No, actually, if you seriously stripped out the more complicated parts of the rules and the default setting flavor, you could do it. As a benefit, if you can understand the rules for playing Raksha in Graceful Wicked Masques, then you can pretty much model any kind of anything with Raksha charms and grace magic. Damn hard to understand, but incredibly powerful tool for modeling really, extremely bizarre stuff, which is kind of the idea underlying Wonderland.

CarpeGuitarrem
2014-11-04, 09:40 AM
Math and Opium.
That is strangely apt. And I see what you did there.

Rondodu
2014-11-05, 05:36 PM
If you read French and somehow manage to find a copy, I guess Hystoire de Fou (http://www.legrog.org/jeux/hystoire-de-fou) would do very well. I donít actually know, never played it.

Terraoblivion
2014-11-05, 05:50 PM
It definitely seems like something you want a more narrative system for. Fate would be solid if you want something fairly close to normal and conventional, but with a distinct narrative bent, hacking the basic system between *World, or Powered by Apocalypse if you prefer that, games might work too, but I don't know them enough to really tell.

However, my personal recommendation would be Chuubo's Marvelous Wish-Granting Engine. It already tends towards the decidedly weird already, one of the example PCs achieved enlightenment after getting hit in the head by a dodgeball and now she can turn people into mechas for a period by pulling their hearts out and another literally carries an artificial moral compass with him to make sure he doesn't stray too far, while also focusing heavily on making sure you do a meaningful narrative with it. It's not really very concerned with success and failure, but rather with what story you're telling and making sure you take meaningful actions in pursuit of your goals and have a solid dramatic arc with them. It rewards you for taking thematic actions, including setbacks and failures, and for triggering emotional responses in your fellow players rather than success or failure as such. Also, the book is beautiful.

Rover
2014-11-05, 06:10 PM
My usual recommendation would be Mutants and Masterminds, but if you want low power it might not be best.

If you go third edition, the M&M supplement called Threat Report has stats for characters based off of those in Alice in Wonderland.

CarpeGuitarrem
2014-11-06, 11:35 AM
However, my personal recommendation would be Chuubo's Marvelous Wish-Granting Engine.
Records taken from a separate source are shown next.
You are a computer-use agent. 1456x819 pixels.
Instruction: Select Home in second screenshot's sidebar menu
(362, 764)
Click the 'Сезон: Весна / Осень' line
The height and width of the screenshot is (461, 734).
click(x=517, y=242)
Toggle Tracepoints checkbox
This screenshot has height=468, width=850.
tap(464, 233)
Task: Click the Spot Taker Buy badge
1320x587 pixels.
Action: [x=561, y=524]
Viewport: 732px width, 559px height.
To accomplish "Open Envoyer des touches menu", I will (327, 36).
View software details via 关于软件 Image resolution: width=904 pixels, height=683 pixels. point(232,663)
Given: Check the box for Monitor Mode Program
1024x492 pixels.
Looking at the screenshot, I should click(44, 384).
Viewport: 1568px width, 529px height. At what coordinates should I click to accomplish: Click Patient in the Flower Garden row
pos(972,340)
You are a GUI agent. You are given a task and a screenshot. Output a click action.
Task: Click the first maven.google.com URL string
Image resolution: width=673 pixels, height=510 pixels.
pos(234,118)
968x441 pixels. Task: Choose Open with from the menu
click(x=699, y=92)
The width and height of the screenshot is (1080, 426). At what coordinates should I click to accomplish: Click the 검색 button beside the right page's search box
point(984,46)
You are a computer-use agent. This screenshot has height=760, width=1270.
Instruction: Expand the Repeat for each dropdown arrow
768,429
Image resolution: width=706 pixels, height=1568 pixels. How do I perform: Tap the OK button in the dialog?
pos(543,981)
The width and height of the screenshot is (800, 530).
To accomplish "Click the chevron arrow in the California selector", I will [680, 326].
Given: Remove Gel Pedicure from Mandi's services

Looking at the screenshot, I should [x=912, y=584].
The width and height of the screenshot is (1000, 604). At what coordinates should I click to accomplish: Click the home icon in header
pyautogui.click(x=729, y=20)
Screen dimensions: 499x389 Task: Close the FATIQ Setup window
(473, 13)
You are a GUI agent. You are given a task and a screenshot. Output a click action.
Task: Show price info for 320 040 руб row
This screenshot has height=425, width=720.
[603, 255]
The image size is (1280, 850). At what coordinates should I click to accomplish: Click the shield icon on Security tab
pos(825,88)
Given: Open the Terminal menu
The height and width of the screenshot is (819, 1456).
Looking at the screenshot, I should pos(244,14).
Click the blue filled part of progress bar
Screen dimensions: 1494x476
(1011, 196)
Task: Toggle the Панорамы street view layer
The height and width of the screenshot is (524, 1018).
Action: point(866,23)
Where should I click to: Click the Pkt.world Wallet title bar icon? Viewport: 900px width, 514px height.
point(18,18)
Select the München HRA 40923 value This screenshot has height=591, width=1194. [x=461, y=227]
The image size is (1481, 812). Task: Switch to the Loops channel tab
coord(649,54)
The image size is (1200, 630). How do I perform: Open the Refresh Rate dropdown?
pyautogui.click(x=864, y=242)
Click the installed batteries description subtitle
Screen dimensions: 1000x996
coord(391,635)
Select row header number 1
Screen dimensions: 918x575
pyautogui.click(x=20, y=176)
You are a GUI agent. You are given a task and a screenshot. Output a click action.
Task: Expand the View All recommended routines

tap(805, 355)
It already tends towards the decidedly weird already, one of the example PCs achieved enlightenment after getting hit in the head by a dodgeball and now she can turn people into mechas for a period by pulling their hearts out and another literally carries an artificial moral compass with him to make sure he doesn't stray too far, while also focusing heavily on making sure you do a meaningful narrative with it. It's not really very concerned with success and failure, but rather with what story you're telling and making sure you take meaningful actions in pursuit of your goals and have a solid dramatic arc with them. It rewards you for taking thematic actions, including setbacks and failures, and for triggering emotional responses in your fellow players rather than success or failure as such. Also, the book is beautiful.
I am personally shocked that I forgot about Chuubo's.